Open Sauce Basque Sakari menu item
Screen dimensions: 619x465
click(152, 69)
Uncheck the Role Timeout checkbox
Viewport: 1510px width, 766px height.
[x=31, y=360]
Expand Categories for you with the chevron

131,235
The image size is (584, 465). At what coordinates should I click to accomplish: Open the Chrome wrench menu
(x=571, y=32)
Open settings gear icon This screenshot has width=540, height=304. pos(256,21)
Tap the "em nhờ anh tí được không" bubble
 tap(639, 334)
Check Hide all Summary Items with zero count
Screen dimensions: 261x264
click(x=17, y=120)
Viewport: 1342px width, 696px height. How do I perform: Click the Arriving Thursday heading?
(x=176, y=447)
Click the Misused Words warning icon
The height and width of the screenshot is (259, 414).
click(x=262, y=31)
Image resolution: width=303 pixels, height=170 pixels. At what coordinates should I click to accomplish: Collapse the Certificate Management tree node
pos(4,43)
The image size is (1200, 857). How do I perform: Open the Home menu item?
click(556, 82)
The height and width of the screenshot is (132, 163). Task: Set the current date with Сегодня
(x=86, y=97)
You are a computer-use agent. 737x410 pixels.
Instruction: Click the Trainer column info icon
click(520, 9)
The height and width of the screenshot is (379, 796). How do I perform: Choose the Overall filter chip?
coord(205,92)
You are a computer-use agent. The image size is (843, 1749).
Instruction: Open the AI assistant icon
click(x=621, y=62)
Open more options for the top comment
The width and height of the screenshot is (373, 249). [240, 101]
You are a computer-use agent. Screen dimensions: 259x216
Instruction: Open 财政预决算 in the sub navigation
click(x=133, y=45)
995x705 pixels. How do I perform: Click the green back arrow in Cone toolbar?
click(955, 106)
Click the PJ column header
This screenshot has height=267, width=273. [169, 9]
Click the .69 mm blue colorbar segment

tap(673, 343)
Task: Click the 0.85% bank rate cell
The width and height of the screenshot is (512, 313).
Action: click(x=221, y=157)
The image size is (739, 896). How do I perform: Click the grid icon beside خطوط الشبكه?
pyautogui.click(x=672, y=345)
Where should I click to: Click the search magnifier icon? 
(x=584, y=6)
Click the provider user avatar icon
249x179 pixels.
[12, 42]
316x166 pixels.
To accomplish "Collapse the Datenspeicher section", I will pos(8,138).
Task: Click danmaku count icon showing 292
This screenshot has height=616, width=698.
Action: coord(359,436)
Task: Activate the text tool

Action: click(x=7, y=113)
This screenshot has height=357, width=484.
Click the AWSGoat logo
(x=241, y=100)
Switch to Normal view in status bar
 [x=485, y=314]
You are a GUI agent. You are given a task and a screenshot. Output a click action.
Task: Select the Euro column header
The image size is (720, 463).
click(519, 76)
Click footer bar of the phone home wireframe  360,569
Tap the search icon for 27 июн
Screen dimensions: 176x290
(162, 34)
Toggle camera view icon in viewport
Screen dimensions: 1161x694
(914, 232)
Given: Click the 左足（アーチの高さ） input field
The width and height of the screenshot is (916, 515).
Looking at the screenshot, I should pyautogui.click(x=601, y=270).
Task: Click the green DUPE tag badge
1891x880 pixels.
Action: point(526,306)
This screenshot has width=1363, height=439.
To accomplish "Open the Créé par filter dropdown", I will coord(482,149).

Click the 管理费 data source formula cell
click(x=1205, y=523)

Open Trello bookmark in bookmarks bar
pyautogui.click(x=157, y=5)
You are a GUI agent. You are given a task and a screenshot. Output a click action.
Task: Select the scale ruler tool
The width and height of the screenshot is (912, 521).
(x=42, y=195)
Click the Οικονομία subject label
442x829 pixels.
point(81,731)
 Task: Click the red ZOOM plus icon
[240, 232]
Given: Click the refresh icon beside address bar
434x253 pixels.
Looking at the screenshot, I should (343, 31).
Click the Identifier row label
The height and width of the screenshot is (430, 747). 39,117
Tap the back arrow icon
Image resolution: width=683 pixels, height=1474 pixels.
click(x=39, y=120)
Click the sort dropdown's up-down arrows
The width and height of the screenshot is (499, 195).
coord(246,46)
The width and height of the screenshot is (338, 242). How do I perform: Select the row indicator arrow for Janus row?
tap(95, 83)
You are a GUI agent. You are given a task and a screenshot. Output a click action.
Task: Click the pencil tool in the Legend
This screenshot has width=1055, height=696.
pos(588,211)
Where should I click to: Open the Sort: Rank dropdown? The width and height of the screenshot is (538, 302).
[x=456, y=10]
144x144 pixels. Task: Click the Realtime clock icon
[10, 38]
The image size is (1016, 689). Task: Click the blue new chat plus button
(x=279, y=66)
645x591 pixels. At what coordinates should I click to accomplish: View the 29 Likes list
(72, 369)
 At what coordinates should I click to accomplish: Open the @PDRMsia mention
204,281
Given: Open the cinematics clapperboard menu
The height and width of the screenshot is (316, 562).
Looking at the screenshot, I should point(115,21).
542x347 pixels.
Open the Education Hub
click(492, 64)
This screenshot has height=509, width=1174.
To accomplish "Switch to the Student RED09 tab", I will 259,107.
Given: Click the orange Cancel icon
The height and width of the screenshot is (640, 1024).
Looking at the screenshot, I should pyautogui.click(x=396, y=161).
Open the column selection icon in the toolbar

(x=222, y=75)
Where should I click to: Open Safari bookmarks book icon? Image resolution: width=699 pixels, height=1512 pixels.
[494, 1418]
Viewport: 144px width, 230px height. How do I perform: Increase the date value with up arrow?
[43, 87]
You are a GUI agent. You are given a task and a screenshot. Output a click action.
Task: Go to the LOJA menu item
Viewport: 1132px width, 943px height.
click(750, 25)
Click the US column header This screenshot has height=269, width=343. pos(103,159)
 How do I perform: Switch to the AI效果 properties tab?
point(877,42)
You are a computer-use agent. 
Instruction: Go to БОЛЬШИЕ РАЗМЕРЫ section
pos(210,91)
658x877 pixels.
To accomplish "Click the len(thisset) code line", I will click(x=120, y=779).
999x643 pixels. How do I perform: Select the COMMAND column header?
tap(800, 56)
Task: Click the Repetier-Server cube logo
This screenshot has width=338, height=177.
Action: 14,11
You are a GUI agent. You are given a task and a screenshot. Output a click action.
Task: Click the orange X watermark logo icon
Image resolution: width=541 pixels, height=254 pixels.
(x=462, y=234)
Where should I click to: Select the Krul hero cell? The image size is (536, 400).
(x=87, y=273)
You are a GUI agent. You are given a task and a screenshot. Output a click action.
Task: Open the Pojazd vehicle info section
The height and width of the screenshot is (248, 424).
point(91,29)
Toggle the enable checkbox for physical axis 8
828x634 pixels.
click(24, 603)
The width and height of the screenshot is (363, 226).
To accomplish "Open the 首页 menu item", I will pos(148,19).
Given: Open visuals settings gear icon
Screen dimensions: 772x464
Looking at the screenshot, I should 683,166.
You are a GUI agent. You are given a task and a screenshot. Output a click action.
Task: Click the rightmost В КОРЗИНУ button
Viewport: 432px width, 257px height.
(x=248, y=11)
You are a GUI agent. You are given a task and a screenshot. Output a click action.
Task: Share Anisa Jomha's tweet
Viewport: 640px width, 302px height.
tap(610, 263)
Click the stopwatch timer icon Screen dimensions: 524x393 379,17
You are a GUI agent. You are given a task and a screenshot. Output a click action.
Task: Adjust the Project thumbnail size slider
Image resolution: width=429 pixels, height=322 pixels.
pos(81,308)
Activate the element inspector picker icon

TASK:
The entire listing must be repeated without a single change.

ANSWER SECTION:
Open Sauce Basque Sakari menu item
Screen dimensions: 619x465
click(152, 69)
Uncheck the Role Timeout checkbox
Viewport: 1510px width, 766px height.
[x=31, y=360]
Expand Categories for you with the chevron

131,235
The image size is (584, 465). At what coordinates should I click to accomplish: Open the Chrome wrench menu
(x=571, y=32)
Open settings gear icon This screenshot has width=540, height=304. pos(256,21)
Tap the "em nhờ anh tí được không" bubble
 tap(639, 334)
Check Hide all Summary Items with zero count
Screen dimensions: 261x264
click(x=17, y=120)
Viewport: 1342px width, 696px height. How do I perform: Click the Arriving Thursday heading?
(x=176, y=447)
Click the Misused Words warning icon
The height and width of the screenshot is (259, 414).
click(x=262, y=31)
Image resolution: width=303 pixels, height=170 pixels. At what coordinates should I click to accomplish: Collapse the Certificate Management tree node
pos(4,43)
The image size is (1200, 857). How do I perform: Open the Home menu item?
click(556, 82)
The height and width of the screenshot is (132, 163). Task: Set the current date with Сегодня
(x=86, y=97)
You are a computer-use agent. 737x410 pixels.
Instruction: Click the Trainer column info icon
click(520, 9)
The height and width of the screenshot is (379, 796). How do I perform: Choose the Overall filter chip?
coord(205,92)
You are a computer-use agent. The image size is (843, 1749).
Instruction: Open the AI assistant icon
click(x=621, y=62)
Open more options for the top comment
The width and height of the screenshot is (373, 249). [240, 101]
You are a computer-use agent. Screen dimensions: 259x216
Instruction: Open 财政预决算 in the sub navigation
click(x=133, y=45)
995x705 pixels. How do I perform: Click the green back arrow in Cone toolbar?
click(955, 106)
Click the PJ column header
This screenshot has height=267, width=273. [169, 9]
Click the .69 mm blue colorbar segment

tap(673, 343)
Task: Click the 0.85% bank rate cell
The width and height of the screenshot is (512, 313).
Action: click(x=221, y=157)
The image size is (739, 896). How do I perform: Click the grid icon beside خطوط الشبكه?
pyautogui.click(x=672, y=345)
Where should I click to: Click the search magnifier icon? 
(x=584, y=6)
Click the provider user avatar icon
249x179 pixels.
[12, 42]
316x166 pixels.
To accomplish "Collapse the Datenspeicher section", I will pos(8,138).
Task: Click danmaku count icon showing 292
This screenshot has height=616, width=698.
Action: coord(359,436)
Task: Activate the text tool

Action: click(x=7, y=113)
This screenshot has height=357, width=484.
Click the AWSGoat logo
(x=241, y=100)
Switch to Normal view in status bar
 [x=485, y=314]
You are a GUI agent. You are given a task and a screenshot. Output a click action.
Task: Select the Euro column header
The image size is (720, 463).
click(519, 76)
Click footer bar of the phone home wireframe  360,569
Tap the search icon for 27 июн
Screen dimensions: 176x290
(162, 34)
Toggle camera view icon in viewport
Screen dimensions: 1161x694
(914, 232)
Given: Click the 左足（アーチの高さ） input field
The width and height of the screenshot is (916, 515).
Looking at the screenshot, I should pyautogui.click(x=601, y=270).
Task: Click the green DUPE tag badge
1891x880 pixels.
Action: point(526,306)
This screenshot has width=1363, height=439.
To accomplish "Open the Créé par filter dropdown", I will coord(482,149).

Click the 管理费 data source formula cell
click(x=1205, y=523)

Open Trello bookmark in bookmarks bar
pyautogui.click(x=157, y=5)
You are a GUI agent. You are given a task and a screenshot. Output a click action.
Task: Select the scale ruler tool
The width and height of the screenshot is (912, 521).
(x=42, y=195)
Click the Οικονομία subject label
442x829 pixels.
point(81,731)
 Task: Click the red ZOOM plus icon
[240, 232]
Given: Click the refresh icon beside address bar
434x253 pixels.
Looking at the screenshot, I should (343, 31).
Click the Identifier row label
The height and width of the screenshot is (430, 747). 39,117
Tap the back arrow icon
Image resolution: width=683 pixels, height=1474 pixels.
click(x=39, y=120)
Click the sort dropdown's up-down arrows
The width and height of the screenshot is (499, 195).
coord(246,46)
The width and height of the screenshot is (338, 242). How do I perform: Select the row indicator arrow for Janus row?
tap(95, 83)
You are a GUI agent. You are given a task and a screenshot. Output a click action.
Task: Click the pencil tool in the Legend
This screenshot has width=1055, height=696.
pos(588,211)
Where should I click to: Open the Sort: Rank dropdown? The width and height of the screenshot is (538, 302).
[x=456, y=10]
144x144 pixels. Task: Click the Realtime clock icon
[10, 38]
The image size is (1016, 689). Task: Click the blue new chat plus button
(x=279, y=66)
645x591 pixels. At what coordinates should I click to accomplish: View the 29 Likes list
(72, 369)
 At what coordinates should I click to accomplish: Open the @PDRMsia mention
204,281
Given: Open the cinematics clapperboard menu
The height and width of the screenshot is (316, 562).
Looking at the screenshot, I should point(115,21).
542x347 pixels.
Open the Education Hub
click(492, 64)
This screenshot has height=509, width=1174.
To accomplish "Switch to the Student RED09 tab", I will 259,107.
Given: Click the orange Cancel icon
The height and width of the screenshot is (640, 1024).
Looking at the screenshot, I should pyautogui.click(x=396, y=161).
Open the column selection icon in the toolbar

(x=222, y=75)
Where should I click to: Open Safari bookmarks book icon? Image resolution: width=699 pixels, height=1512 pixels.
[494, 1418]
Viewport: 144px width, 230px height. How do I perform: Increase the date value with up arrow?
[43, 87]
You are a GUI agent. You are given a task and a screenshot. Output a click action.
Task: Go to the LOJA menu item
Viewport: 1132px width, 943px height.
click(750, 25)
Click the US column header This screenshot has height=269, width=343. pos(103,159)
 How do I perform: Switch to the AI效果 properties tab?
point(877,42)
You are a computer-use agent. 
Instruction: Go to БОЛЬШИЕ РАЗМЕРЫ section
pos(210,91)
658x877 pixels.
To accomplish "Click the len(thisset) code line", I will click(x=120, y=779).
999x643 pixels. How do I perform: Select the COMMAND column header?
tap(800, 56)
Task: Click the Repetier-Server cube logo
This screenshot has width=338, height=177.
Action: 14,11
You are a GUI agent. You are given a task and a screenshot. Output a click action.
Task: Click the orange X watermark logo icon
Image resolution: width=541 pixels, height=254 pixels.
(x=462, y=234)
Where should I click to: Select the Krul hero cell? The image size is (536, 400).
(x=87, y=273)
You are a GUI agent. You are given a task and a screenshot. Output a click action.
Task: Open the Pojazd vehicle info section
The height and width of the screenshot is (248, 424).
point(91,29)
Toggle the enable checkbox for physical axis 8
828x634 pixels.
click(24, 603)
The width and height of the screenshot is (363, 226).
To accomplish "Open the 首页 menu item", I will pos(148,19).
Given: Open visuals settings gear icon
Screen dimensions: 772x464
Looking at the screenshot, I should 683,166.
You are a GUI agent. You are given a task and a screenshot. Output a click action.
Task: Click the rightmost В КОРЗИНУ button
Viewport: 432px width, 257px height.
(x=248, y=11)
You are a GUI agent. You are given a task and a screenshot. Output a click action.
Task: Share Anisa Jomha's tweet
Viewport: 640px width, 302px height.
tap(610, 263)
Click the stopwatch timer icon Screen dimensions: 524x393 379,17
You are a GUI agent. You are given a task and a screenshot. Output a click action.
Task: Adjust the Project thumbnail size slider
Image resolution: width=429 pixels, height=322 pixels.
pos(81,308)
Activate the element inspector picker icon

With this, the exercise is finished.